When visiting a Shinto shrine it is important to be respectful of the Shinto faith and to perform the correct shrine etiquette. This post will go through the entire process from start to finish so that you can worship in a respectful and correct way.
Entering the Shrine
Make sure not to walk in the middle of the torii (the wooden TT-shaped gates) or sando (the path leading to the shrine) – it is believed that this sacred space is where kami walk.
Te Mizu (Hand Purification)
The first thing that you need to do before worshipping is to purify yourself. If possible, it is ideal to shower yourself before you arrive at the shrine. In any case you must purify yourself by washing both your hands and mouth in the shrine’s bachi (wash basin).
- Pick up the ladle in your right hand and rinse your left hand. The spilled water should be spilled onto the gravel, NOT back into the basin.
- Holding the ladle in your left hand, rinse your right hand.
- Hold the ladle in your right hand, pouring water into your left cupped hand and rinse out your mouth, spitting the water onto the rock area outside the basin. Do not gargle the water.
- Rinse your left hand again and then empty the remaining water in the ladle by letting the water pour vertically down the handle, cleansing the handle for the next person.
Next, it is customary to make an offering by dropping money into the saisen bako, or wooden box in front of the shrine. Make sure to wait your turn if the shrine is busy, and not push in front. At larger shrines it may be possible for more than one person to make offerings and pray. Following this, you will perform nirei nihakushu ippai.
The term matsuri refers not only to offerings, but describes a state of mind – of reverance and gratitude towards the kami for all they provide, and for listening to our wishes.
If you request a special ceremony on your behalf, it is customary to make an additional offering called hatsuhoryo in gratitude for the services of the shrine and the protection of the kami.
Nirei Nihakushu Ippai (Two Bows, Two Claps, One Bow)
When entering the shrine, you need to announce your presence to the kami by performing nirei nihakushu ippai. Some shrines have large bells on ropes (suzu) which you can ring to announce yourself to the kami. You can do that before nirei nihakushu ippai.
- When bowing, bend approximately 90 degrees, showing gratitude and humility towards the kami.
- When clapping, the hands are held at chest height in front of the body with the palms facing each other. Slide the right hand back slightly so that the fingertips of your right hand are about 1 inch back. With your hands slightly cupped, clap twice, making a sharp sound. This sound helps purify the area of any stagnant or negative energy. In addition, the initial clap is seen as the sending of energy, whilst the second clap is the receiving of energy.
- Make your wish or prayer – try not to take too long as other people will be waiting. Only wish for one thing and know that the kami will do their upmost to grant this.

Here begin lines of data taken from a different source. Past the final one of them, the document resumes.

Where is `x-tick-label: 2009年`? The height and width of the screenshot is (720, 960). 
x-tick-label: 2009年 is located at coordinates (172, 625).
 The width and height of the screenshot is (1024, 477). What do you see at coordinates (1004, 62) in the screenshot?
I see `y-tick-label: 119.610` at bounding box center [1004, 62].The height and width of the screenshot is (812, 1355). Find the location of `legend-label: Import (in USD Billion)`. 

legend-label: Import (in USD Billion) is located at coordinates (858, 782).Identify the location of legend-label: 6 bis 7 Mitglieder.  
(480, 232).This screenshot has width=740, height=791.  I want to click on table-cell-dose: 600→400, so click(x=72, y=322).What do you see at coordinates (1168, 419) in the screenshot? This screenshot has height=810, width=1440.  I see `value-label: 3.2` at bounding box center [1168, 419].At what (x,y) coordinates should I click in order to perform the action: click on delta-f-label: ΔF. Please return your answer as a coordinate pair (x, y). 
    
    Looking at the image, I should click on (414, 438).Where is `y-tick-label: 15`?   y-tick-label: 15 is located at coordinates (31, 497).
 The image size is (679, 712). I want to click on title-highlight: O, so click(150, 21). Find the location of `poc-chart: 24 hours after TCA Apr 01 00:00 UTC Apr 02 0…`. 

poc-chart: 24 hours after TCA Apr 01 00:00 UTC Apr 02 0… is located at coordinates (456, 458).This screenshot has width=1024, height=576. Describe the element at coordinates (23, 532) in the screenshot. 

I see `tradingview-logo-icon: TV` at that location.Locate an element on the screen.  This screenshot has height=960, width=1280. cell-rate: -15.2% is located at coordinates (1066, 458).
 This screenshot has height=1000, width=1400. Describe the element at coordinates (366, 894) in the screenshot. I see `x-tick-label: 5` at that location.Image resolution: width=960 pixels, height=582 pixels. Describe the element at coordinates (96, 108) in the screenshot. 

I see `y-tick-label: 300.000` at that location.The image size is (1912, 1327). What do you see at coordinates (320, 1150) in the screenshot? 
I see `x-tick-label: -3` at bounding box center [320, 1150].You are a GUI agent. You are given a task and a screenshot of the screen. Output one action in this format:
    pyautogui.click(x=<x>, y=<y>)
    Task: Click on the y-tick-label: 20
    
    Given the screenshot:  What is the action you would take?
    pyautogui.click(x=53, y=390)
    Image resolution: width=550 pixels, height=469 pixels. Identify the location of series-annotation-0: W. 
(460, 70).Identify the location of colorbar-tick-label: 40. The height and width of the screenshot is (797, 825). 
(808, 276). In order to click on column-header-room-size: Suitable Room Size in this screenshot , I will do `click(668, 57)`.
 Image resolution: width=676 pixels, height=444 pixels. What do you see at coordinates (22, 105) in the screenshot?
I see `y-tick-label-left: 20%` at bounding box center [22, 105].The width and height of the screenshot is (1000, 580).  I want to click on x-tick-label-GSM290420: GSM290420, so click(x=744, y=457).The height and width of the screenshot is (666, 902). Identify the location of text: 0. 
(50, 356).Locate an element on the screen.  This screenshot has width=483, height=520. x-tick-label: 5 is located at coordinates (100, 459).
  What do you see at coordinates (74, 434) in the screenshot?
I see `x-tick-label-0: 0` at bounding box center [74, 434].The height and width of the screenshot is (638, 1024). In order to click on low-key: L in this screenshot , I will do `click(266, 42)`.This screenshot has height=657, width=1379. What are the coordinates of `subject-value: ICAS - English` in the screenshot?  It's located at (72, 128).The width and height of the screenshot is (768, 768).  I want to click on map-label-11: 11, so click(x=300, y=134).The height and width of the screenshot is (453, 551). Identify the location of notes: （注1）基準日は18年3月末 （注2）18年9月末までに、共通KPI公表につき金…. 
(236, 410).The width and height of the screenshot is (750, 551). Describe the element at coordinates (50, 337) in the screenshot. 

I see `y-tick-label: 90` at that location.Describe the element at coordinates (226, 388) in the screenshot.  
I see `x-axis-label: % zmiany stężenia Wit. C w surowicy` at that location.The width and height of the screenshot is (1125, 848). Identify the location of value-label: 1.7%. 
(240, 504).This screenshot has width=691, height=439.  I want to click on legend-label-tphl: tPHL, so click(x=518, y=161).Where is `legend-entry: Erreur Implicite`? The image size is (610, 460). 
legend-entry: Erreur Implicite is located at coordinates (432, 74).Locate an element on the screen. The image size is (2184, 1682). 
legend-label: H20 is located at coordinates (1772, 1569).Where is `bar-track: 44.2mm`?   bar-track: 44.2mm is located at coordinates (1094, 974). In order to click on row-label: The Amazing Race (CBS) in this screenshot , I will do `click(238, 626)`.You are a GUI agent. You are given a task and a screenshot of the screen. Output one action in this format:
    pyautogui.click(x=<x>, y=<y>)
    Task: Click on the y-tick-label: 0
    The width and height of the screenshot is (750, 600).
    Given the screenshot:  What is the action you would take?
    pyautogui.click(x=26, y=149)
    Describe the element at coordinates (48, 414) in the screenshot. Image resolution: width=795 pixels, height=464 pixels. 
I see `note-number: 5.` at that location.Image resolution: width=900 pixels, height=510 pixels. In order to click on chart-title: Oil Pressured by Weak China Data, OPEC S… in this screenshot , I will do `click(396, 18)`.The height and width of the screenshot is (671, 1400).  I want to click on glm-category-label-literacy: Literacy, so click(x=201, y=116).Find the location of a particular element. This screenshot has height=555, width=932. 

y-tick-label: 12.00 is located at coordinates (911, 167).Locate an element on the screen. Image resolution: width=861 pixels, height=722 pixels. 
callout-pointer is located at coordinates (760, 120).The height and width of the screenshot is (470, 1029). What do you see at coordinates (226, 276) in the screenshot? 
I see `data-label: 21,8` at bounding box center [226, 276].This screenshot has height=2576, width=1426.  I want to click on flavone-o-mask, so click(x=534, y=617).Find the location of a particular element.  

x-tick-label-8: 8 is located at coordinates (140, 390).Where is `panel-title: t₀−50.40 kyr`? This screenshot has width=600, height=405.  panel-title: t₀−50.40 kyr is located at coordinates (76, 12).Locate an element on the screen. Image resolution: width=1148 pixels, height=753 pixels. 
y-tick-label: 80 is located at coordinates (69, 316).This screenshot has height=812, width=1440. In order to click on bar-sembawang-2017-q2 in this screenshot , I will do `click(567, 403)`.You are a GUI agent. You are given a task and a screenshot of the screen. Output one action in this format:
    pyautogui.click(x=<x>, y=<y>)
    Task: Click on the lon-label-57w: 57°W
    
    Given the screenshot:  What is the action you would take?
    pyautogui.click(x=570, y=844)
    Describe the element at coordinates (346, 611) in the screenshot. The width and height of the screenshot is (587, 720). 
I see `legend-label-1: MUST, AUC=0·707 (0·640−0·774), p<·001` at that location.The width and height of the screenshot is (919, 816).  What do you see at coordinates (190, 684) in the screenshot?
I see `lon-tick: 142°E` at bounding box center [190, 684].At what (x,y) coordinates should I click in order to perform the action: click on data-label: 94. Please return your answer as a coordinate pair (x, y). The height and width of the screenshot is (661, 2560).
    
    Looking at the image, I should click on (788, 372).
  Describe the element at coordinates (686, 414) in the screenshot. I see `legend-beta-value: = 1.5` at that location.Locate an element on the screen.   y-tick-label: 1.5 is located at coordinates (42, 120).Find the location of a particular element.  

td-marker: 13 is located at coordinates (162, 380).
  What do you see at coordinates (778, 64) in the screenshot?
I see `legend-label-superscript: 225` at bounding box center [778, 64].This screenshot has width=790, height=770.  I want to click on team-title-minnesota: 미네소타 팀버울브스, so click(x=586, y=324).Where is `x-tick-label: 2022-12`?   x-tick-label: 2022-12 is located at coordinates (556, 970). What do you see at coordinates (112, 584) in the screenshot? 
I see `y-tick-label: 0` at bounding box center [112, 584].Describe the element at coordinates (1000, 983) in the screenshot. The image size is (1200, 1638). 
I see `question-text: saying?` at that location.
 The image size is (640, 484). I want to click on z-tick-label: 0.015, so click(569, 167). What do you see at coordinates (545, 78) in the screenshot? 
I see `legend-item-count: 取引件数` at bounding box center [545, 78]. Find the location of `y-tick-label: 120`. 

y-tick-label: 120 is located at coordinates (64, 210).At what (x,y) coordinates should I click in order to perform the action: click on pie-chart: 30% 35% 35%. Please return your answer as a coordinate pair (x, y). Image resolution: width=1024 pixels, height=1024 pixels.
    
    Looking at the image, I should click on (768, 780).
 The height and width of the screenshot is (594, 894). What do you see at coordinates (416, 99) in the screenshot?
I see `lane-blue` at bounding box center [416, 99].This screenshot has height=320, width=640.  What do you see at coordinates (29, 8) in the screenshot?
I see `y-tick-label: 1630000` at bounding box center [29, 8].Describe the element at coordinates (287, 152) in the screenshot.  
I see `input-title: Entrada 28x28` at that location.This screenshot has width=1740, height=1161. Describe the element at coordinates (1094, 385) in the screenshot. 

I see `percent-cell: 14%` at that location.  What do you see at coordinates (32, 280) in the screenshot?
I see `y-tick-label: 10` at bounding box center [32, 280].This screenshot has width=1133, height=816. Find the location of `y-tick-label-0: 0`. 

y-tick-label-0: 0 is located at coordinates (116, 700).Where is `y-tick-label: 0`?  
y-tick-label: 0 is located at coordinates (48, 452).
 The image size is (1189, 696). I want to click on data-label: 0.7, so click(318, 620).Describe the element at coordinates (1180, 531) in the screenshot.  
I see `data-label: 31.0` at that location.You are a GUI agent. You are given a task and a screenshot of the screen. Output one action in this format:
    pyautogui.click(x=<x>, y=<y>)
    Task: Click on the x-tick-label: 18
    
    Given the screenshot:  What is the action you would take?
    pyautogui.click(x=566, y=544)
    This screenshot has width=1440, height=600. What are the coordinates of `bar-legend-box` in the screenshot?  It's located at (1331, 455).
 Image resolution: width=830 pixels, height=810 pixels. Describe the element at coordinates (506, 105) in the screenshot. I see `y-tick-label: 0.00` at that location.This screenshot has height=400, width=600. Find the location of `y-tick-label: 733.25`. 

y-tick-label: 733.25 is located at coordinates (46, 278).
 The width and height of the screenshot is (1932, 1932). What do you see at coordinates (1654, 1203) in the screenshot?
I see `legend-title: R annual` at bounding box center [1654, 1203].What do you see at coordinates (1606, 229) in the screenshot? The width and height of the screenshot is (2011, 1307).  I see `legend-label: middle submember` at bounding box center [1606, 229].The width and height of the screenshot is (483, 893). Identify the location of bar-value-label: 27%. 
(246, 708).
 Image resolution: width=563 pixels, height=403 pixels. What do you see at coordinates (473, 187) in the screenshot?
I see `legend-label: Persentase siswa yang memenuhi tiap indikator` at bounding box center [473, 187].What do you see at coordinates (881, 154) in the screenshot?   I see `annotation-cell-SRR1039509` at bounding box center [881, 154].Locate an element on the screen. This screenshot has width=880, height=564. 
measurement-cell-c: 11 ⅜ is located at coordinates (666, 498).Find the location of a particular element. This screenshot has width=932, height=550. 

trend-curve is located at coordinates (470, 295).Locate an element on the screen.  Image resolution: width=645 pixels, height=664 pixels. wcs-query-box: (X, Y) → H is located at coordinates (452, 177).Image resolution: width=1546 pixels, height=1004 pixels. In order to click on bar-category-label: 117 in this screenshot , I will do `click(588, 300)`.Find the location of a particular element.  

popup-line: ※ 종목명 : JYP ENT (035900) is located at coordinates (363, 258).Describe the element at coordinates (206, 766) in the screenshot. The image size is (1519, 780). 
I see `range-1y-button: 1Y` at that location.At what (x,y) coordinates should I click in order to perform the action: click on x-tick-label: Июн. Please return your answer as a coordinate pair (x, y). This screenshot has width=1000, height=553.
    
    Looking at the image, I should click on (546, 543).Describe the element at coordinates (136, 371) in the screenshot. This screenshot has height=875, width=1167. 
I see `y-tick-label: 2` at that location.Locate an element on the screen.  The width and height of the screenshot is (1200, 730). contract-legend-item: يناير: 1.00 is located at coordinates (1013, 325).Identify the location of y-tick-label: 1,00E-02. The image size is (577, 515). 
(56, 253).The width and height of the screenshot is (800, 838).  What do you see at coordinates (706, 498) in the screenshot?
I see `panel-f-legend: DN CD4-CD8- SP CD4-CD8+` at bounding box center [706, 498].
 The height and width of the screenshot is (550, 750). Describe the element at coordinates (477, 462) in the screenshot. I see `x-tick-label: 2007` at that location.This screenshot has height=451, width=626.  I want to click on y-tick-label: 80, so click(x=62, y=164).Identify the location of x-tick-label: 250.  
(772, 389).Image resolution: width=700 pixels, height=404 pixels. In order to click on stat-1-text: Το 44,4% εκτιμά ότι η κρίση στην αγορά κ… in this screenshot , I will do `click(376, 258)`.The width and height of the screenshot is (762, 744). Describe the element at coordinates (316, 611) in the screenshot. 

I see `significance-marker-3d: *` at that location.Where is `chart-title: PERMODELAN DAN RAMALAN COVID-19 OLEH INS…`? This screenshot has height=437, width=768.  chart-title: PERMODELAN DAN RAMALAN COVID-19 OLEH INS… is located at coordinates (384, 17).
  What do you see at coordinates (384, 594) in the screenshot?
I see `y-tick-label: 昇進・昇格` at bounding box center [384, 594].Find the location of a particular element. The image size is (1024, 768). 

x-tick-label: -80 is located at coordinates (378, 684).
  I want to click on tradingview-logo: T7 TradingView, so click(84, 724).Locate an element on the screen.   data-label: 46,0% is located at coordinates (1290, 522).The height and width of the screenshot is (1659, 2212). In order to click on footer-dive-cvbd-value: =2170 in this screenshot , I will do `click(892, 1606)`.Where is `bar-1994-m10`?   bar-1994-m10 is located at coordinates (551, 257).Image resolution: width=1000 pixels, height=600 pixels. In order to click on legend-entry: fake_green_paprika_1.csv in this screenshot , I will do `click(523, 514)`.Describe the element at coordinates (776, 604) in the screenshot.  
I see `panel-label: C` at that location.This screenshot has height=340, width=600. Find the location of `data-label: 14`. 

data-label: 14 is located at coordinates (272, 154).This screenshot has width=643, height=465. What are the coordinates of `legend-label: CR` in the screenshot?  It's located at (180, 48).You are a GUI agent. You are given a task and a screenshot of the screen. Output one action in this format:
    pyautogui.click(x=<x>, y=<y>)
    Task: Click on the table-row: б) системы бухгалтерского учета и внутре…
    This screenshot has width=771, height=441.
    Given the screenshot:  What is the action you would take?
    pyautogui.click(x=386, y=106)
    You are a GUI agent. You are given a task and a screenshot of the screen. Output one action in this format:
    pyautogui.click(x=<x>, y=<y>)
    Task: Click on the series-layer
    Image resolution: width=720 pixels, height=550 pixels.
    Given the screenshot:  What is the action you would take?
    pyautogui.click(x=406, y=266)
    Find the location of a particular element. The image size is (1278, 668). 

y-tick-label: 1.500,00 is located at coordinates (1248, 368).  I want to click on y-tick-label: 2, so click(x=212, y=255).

- The final bow is a closing of this ritual, with a feeling of gratitude for the gifts of life you receive.
Omamori and Ema
At any time during your shrine visit, you may purchase an ema prayer board or omamori (amulet). There are many other items you can buy at Shinto shrines, which I will cover in a future post.
Leaving the Shrine
Just before leaving the shrine, you should bow towards the area where the altar is to show your gratitude once again.